▶ [Given records]
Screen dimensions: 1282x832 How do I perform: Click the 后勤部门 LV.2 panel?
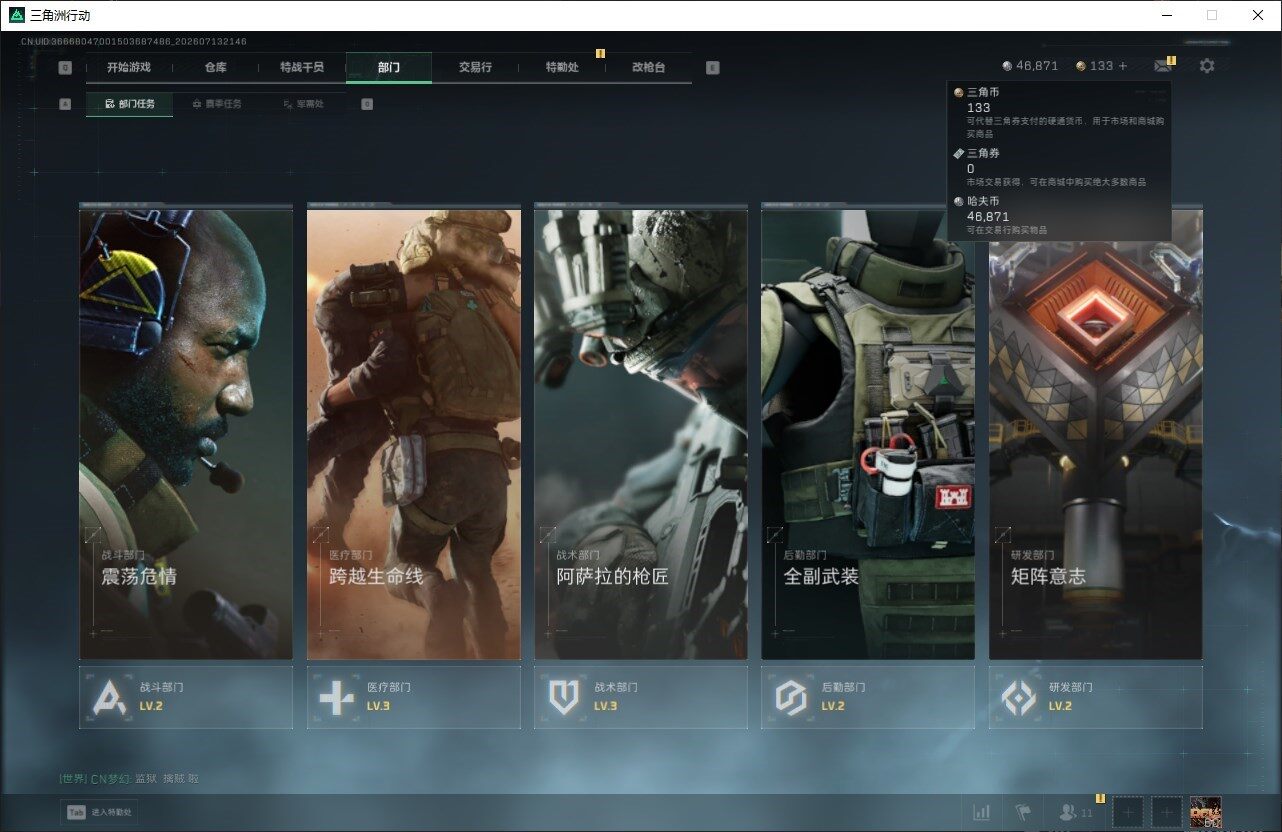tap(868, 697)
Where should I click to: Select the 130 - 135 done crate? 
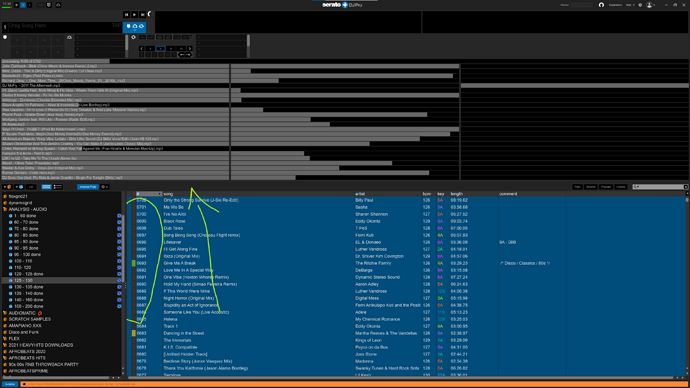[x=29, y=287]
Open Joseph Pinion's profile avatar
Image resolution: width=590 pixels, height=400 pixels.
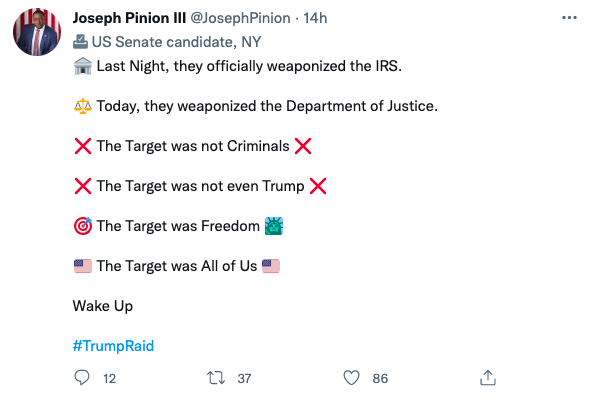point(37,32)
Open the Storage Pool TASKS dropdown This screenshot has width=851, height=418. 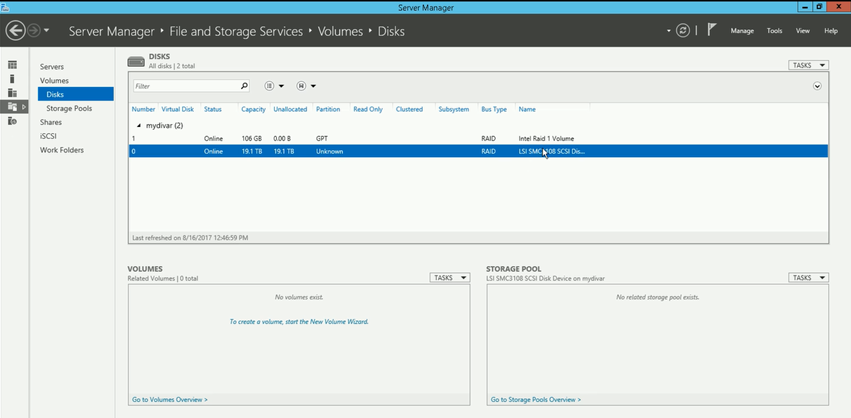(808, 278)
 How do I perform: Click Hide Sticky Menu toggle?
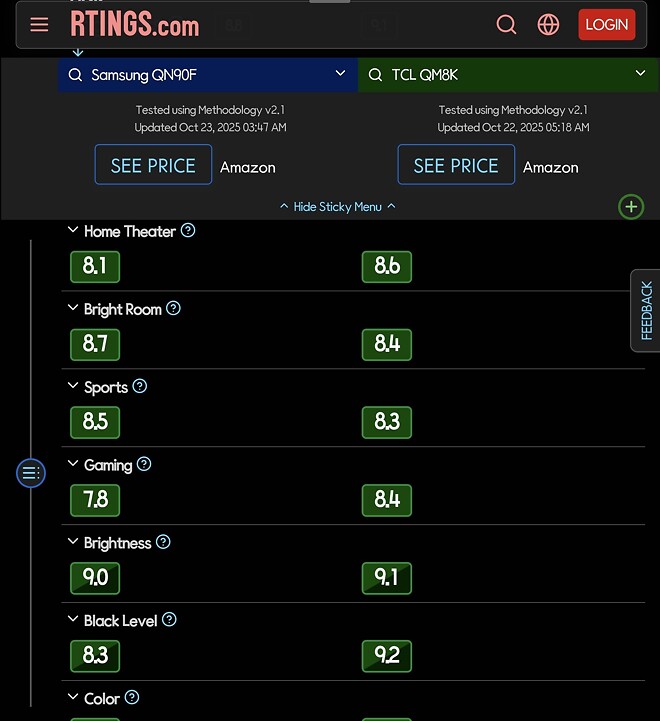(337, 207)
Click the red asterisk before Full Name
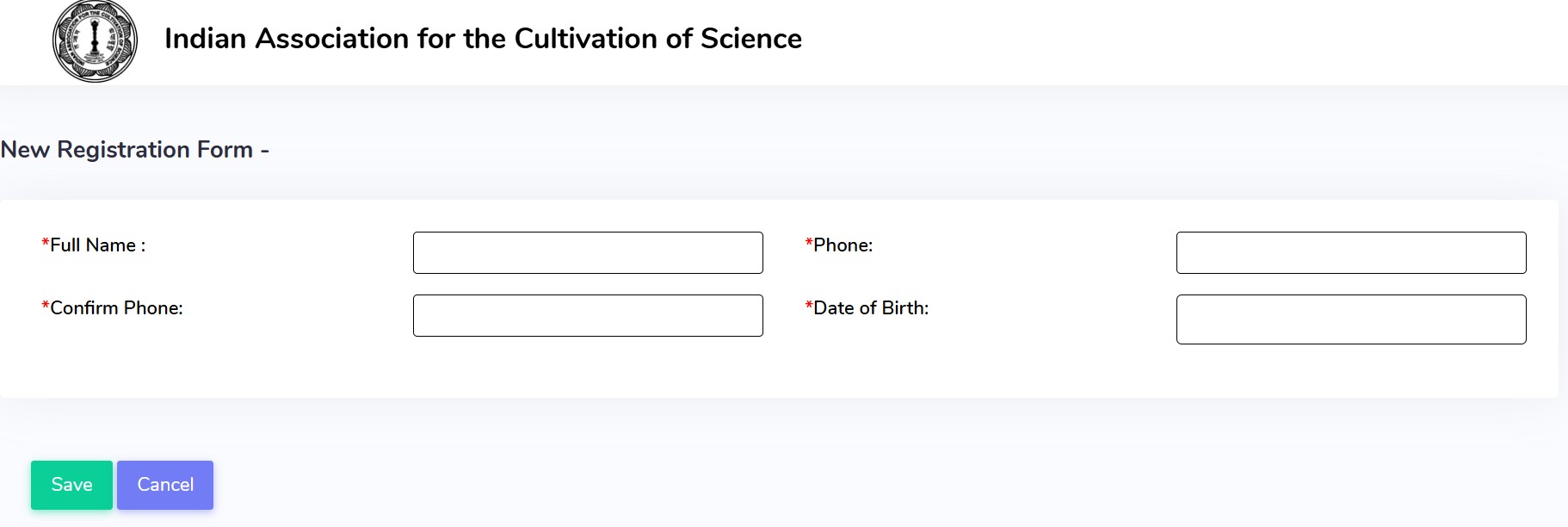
---
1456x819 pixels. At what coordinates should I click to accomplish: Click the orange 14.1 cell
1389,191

▶ [Your task]
In the entries above, which lines run from the one with "How do I perform: Click Hide" up to and including the one with "Click the red asterisk before Full Name"? Write them out exactly, without the pictures.

▶ [Written reply]
 How do I perform: Click Hide Sticky Menu toggle?
(337, 207)
Click the red asterisk before Full Name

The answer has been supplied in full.